堂嫂年轻气盛,张口欲言,被大伯母在背后捅了一下才不太服气地翻了个白眼,没有接茬。大伯母僵笑着问苏茶怎么这么早就起来了,她的目光不敢直视苏茶,却不时扫过方才被她碰过的水壶,眼中有着些许难以掩饰的忌讳和不舒服之意,似乎如果苏茶现在转身离开,她能直接把那水壶扔了或是消毒个十遍八遍以防沾染上霉运。
苏茶哪里看不出她对她的避讳,心中恶念陡生,又举起杯子喝了一口,不过这回没有往下咽,而是含在嘴里,对着大伯母眯眼一笑,在她们没反应过来她的意图前,将口中的水喷了出来,不仅喷了堂嫂和大伯母一头一脸,还波及到厨房不少地方。

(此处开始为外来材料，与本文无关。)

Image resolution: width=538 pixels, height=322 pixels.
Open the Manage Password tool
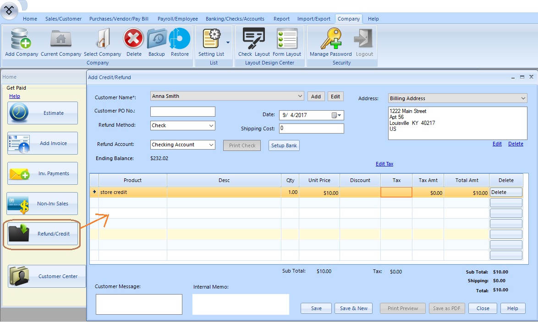[x=330, y=42]
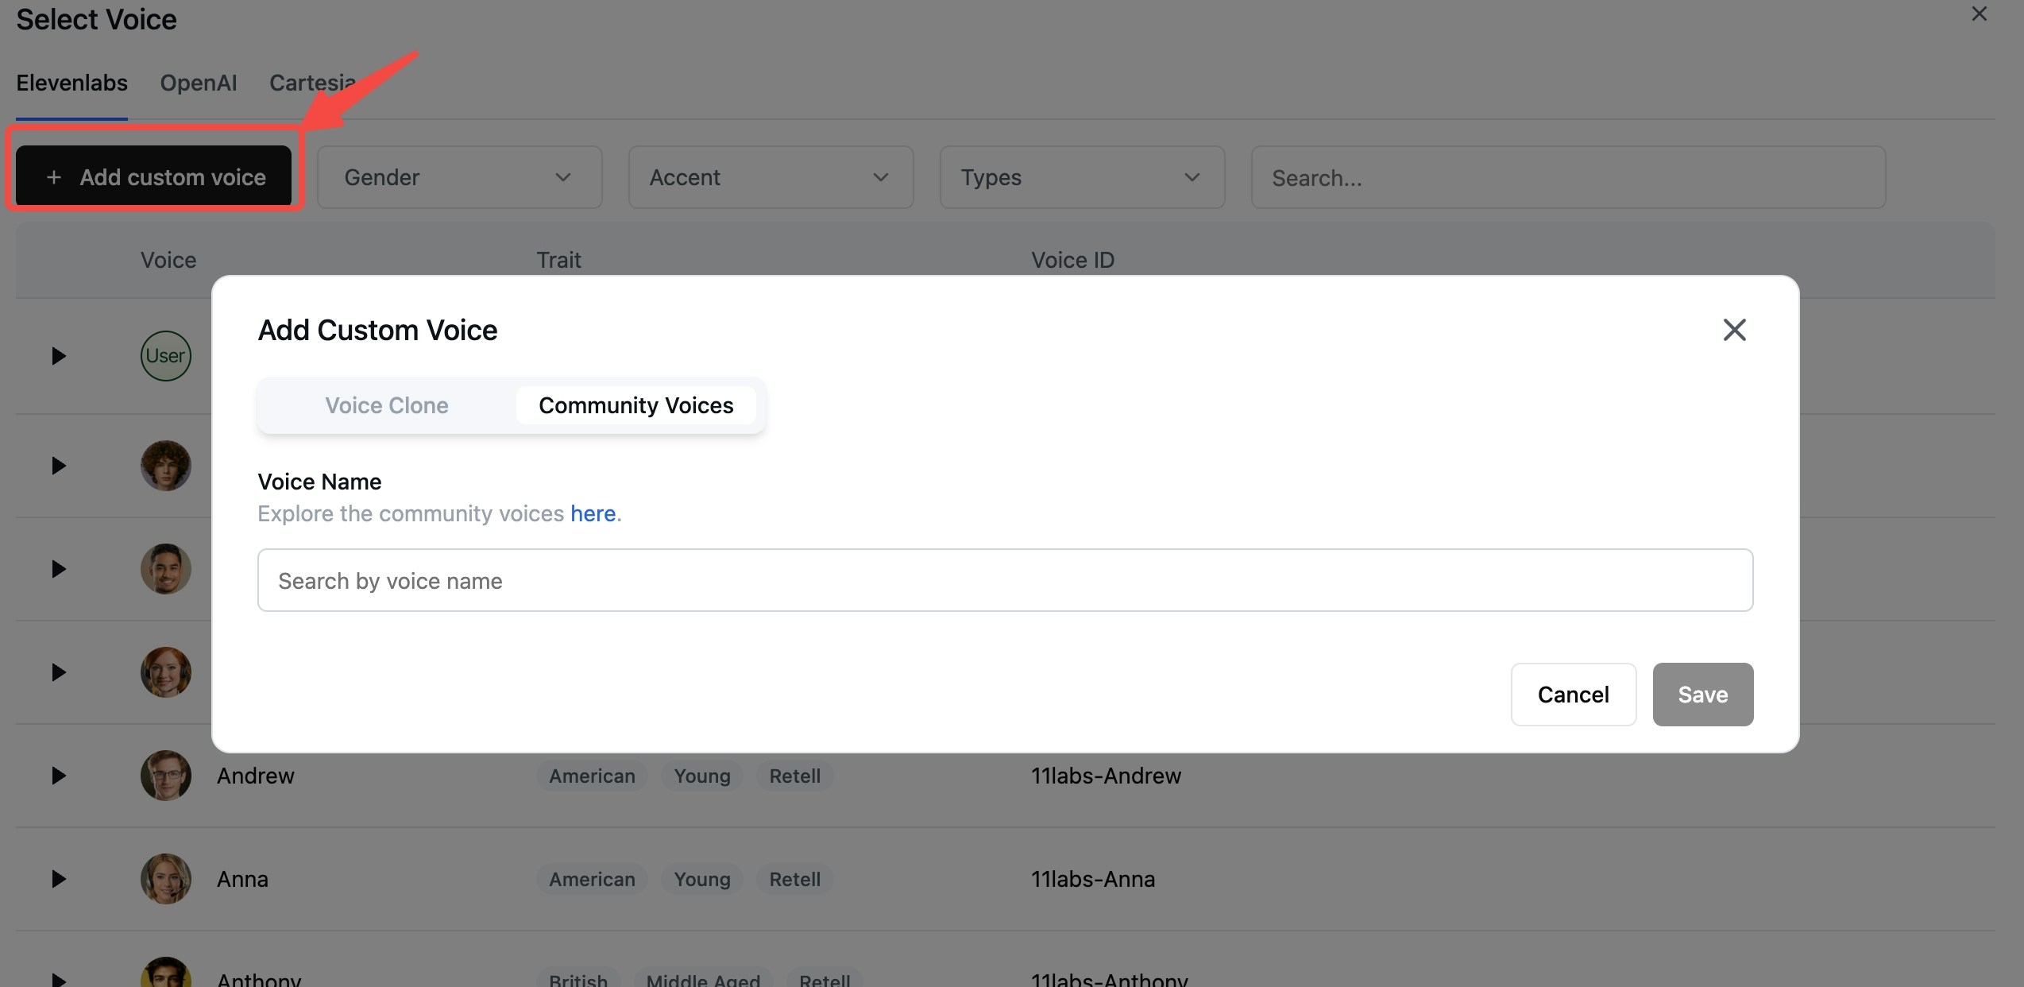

喷完之后苏茶满意地看着空气中还飘扬着的水汽,冷笑一声说:“嫌弃我碰过的东西是吧?看来你这厨房得彻底翻修一遍了,哦,你这儿媳妇也得换,还有你的脸也是,不过反正你也不要了不是?”说完她扭头就走,根本不给被她这个幼稚而低级的报复行为震惊到的二人反应的机会。
先回过神的是苏茶的堂嫂,她颤抖着手摸了一把被喷湿的脸和头发,感觉自己整个人都不好了,失控地发出一声尖叫。大伯母也没好到哪去,神经质地擦着脸和头发,嘴里念叨着“脏死了脏死了”。
家里其他人听到苏茶堂嫂的尖叫,还以为又出事了,知道是这么一出乌龙后,嘴上不敢说苏茶什么,但脸色都不太好看。苏茶大伯本来想仗着长辈身份教训她几句,结果被她轻描淡写一句“我觉得她们一定不记得早上说了我什么,所以我也不记得我对她们做了什么”顶了回去。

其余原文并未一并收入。